緊急事態

「…ここだ。」

兄貴の本丸までの道は平らなところが多くて進みやすかった。兄貴は今俺の背中で寝ている。

よかった、起こしてないな。

「兄貴の部屋はどこだ。」

「あぁ。案内する。」

玄関の扉を開けてもらい中へ入った。

「荷物はここに置いてくれ。」

「すまんな、へし切長谷部。」

「いえ俺は全然大丈夫です。」

靴を立ったまま脱ぎ廊下を歩いた。



「おかえりなさ……え、えと、誰ですか…?」

この子は俺に怯えているようだった。

「君の主の弟だよ。」

「あ…ごめんなさい…」

涙目になって俯いてしまった。確か君は五虎退。

「いや、いいんだ。俺こそごめんな。」

山姥切国広の後を追った。兄貴の部屋に入ると山姥切国広が布団を出した。

「よいしょ…っと…」

起こさないようにゆっくりと布団に寝かせる。兄貴が着ているシャツはぐっしょり濡れていた。

「タオル…着替えは…」

俺がタンスの中を漁っている時へし切長谷部は自主的に手伝ってくれた。



「これで一通りは終わったな。」

兄貴の身体を拭き服を取り替え熱もあったから冷たいタオルを額に乗せた。兄貴はぐっすりと寝ている。

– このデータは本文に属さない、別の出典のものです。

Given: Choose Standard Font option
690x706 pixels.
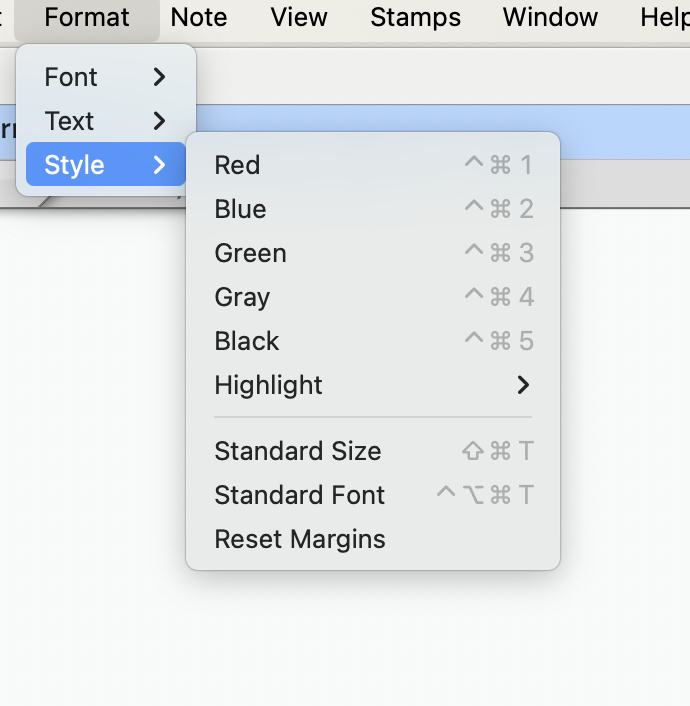Looking at the screenshot, I should click(299, 495).
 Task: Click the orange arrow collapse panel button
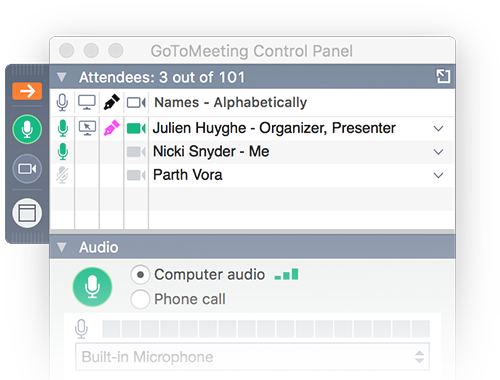[27, 91]
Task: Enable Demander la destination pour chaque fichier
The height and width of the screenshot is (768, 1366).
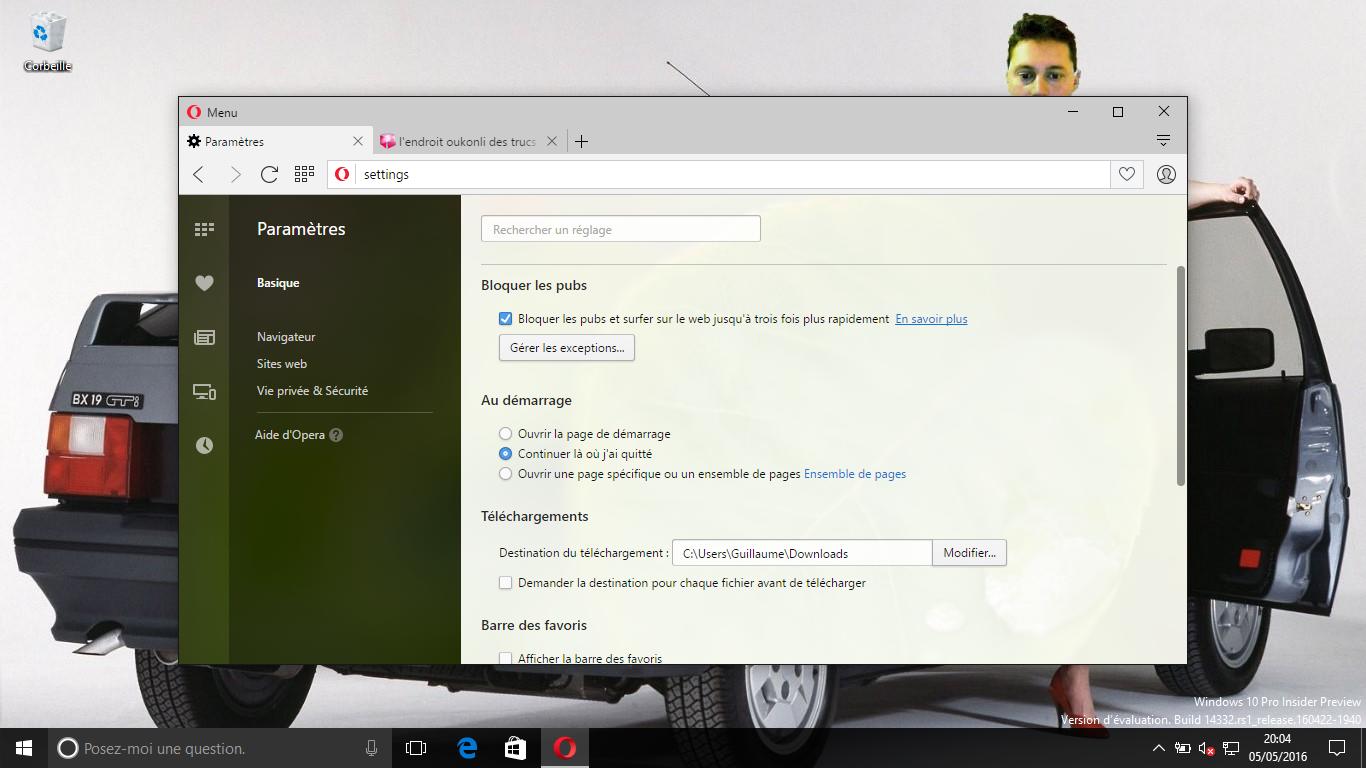Action: click(x=506, y=582)
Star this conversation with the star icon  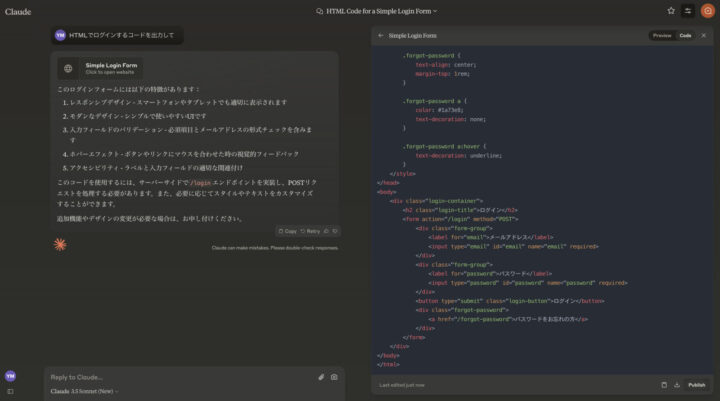tap(671, 11)
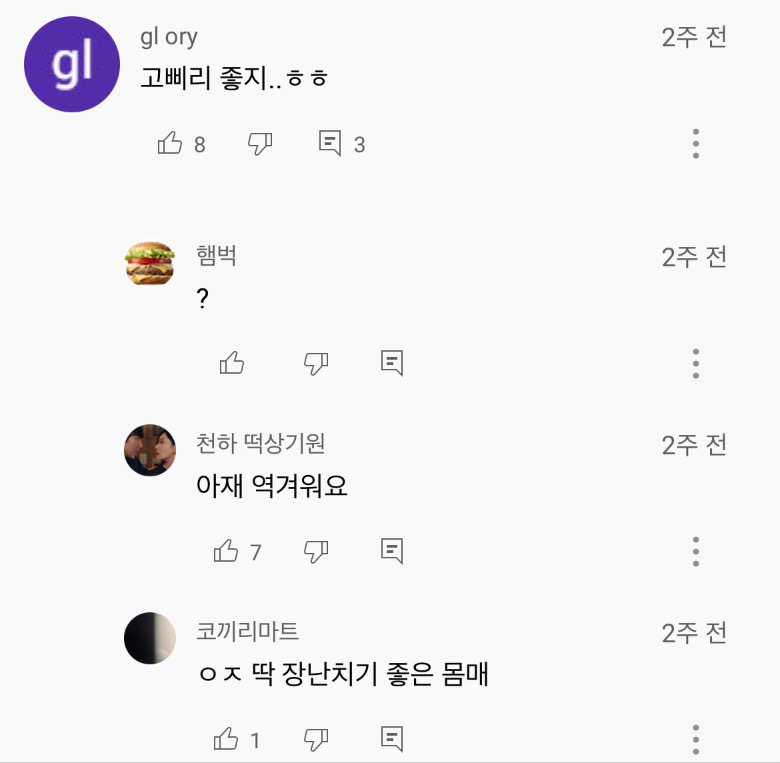Dislike the 천하 떡상기원 reply

pyautogui.click(x=316, y=551)
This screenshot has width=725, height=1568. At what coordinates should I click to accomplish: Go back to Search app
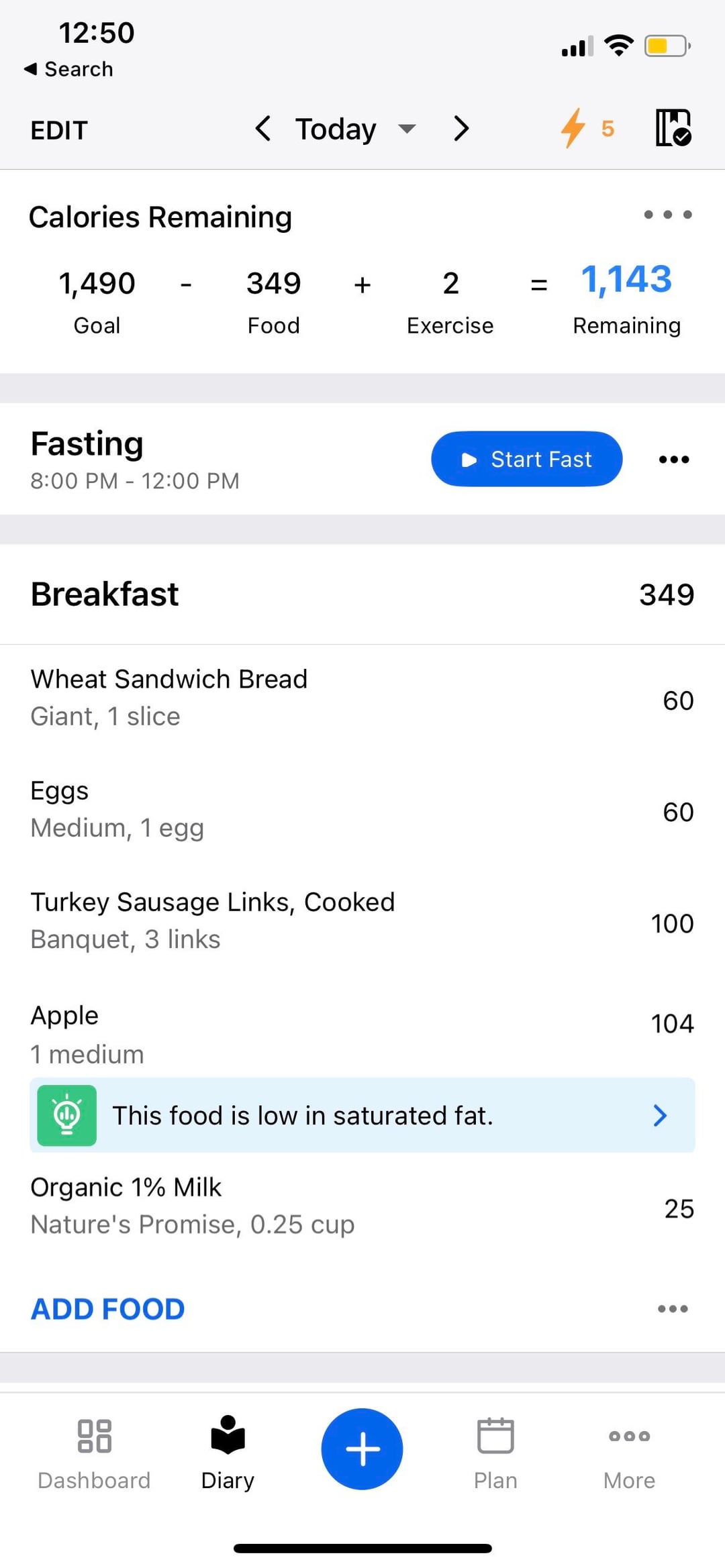click(68, 69)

「悪ぃ、本当。へし切長谷部まで巻き込んでしまって…」

「そ、そんな!俺は自分がやりたくてやっただけで…!」

手をぶんぶん振りながら弁解していた。

「…ふ、そうか。なんか、変わった。へし切長谷部。」

無意識に微笑んだ。

「は、え、あの…」

へし切長谷部は顔を真っ赤にしている。

「ん…」

「…!」

起きたかと思った。危ねぇ…寝返りを打っただけか。

ホッと一息つくと疲れが押し寄せてきた。

「…主?眠いのでしたら、どうぞ。俺の膝をお使いください。」

膝枕?

「大丈夫だ。兄貴が起きたら…うぉっ?!」

へし切長谷部に引っ張られた。

「すみません、主。で、ですが…少しは休憩してもよろしいのですよ…」

「……。」

見上げれば、まだ頬を紅くしているへし切長谷部が緊張したように俺に話していた。多分何を言っても聞いてくれない。